GEAPRESS – Un lavoro meticoloso, quello della Polizia di Stato – IV Zona, Polizia di Frontiera di Trieste, anche se, al 27enne cittadino rumeno fermato all’ex valico di Fernetti la sera di ferragosto e trovato in possesso di quattro cuccioli di cane, non è stato possibile contestare il reato di maltrattamento. I due American Staffordshire Terrier, il cucciolo di Chihuahua e quello di Shar Pei, sono risultati in condizioni di salute accettabili.

Ha, comunque, violato il Codice della Strada e poi c’è anche la sanzione amministrativa per il mancato rispetto delle norme sanitarie previste dalla legge sulla protezione degli animali da compagnia (legge cuccioli). Per tale motivo, gli sono state contestati 2333 euro di sanzione. Considerata l’impossibilità a pagare, gli è stato posto sotto sequestro l’automezzo, un furgone con targa francese. Fatto, questo, possibile solo nel caso di cittadini stranieri.

Intanto, i quattro cuccioli sono stati sequestrati ma all’età di tre mesi più 21 giorni (quanto necessario per la vaccinazione antirabbica) potrebbero in teoria essere riscattati dal trasportatore.
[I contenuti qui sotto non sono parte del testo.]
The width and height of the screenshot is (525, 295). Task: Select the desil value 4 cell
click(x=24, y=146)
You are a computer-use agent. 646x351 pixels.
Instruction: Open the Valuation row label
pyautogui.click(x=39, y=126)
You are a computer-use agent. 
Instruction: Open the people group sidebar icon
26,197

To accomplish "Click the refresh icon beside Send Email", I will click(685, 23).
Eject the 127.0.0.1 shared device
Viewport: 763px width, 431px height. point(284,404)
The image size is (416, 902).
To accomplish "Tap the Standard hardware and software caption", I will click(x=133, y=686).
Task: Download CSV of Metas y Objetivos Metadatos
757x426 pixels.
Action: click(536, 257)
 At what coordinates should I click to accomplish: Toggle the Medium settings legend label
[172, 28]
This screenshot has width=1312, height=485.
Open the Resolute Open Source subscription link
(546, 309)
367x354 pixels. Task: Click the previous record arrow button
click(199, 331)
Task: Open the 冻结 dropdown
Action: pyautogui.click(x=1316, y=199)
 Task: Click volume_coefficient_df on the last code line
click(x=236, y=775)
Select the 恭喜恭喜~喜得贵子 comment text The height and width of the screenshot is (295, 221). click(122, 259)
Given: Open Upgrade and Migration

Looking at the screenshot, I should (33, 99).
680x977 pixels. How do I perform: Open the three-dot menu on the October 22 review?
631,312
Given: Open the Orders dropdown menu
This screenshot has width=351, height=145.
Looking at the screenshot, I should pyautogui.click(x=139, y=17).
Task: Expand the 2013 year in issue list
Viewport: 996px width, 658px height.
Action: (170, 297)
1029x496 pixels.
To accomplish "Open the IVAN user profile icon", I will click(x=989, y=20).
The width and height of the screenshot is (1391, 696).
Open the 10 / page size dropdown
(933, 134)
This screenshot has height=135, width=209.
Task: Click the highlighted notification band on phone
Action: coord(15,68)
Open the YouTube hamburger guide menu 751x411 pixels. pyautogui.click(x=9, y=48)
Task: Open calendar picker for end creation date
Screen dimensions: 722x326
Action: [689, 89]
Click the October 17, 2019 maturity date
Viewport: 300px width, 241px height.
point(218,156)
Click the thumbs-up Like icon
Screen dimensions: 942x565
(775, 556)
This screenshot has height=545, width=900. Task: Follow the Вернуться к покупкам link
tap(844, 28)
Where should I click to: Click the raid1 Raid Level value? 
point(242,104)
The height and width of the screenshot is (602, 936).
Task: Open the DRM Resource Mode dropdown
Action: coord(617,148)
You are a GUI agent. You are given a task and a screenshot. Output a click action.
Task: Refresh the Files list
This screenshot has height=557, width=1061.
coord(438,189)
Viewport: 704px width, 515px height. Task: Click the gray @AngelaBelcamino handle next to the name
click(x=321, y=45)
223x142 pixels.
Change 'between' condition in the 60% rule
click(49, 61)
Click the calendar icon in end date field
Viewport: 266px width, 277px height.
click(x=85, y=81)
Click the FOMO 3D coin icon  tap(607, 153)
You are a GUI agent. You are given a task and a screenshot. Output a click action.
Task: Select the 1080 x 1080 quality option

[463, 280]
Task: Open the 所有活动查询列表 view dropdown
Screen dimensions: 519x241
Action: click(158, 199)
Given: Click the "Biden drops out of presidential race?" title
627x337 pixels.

Gli inquirenti, però, fanno capire che questo difficilmente avverrà. Per riavere i cuccioli dovranno, infatti, essere pagate le spese di mantenimento, ammontanti a nove euro al giorno per cane, più quelle veterinarie ivi comprese le vaccinazioni. I conti, a questo punto, difficilmente quadrerebbero, specie se consideriamo i prezzi irrisori con i quali vengono venduti questi, cani privi di garanzie sanitarie e documentali. Proprio quest’ultimo sequestro ha, peraltro, confermato l’assenza di microchippatura e vaccinazioni. Per i quattro cucciolini di Trieste, raggiunti i 111 giorni di vita, ed eseguita l’antirabbica, potranno essere dati in adozione. Intanto, per loro, la consegna è presso il canile sanitario di Trieste, dove sono affidati all’ASL Veterinaria territorialmente competente.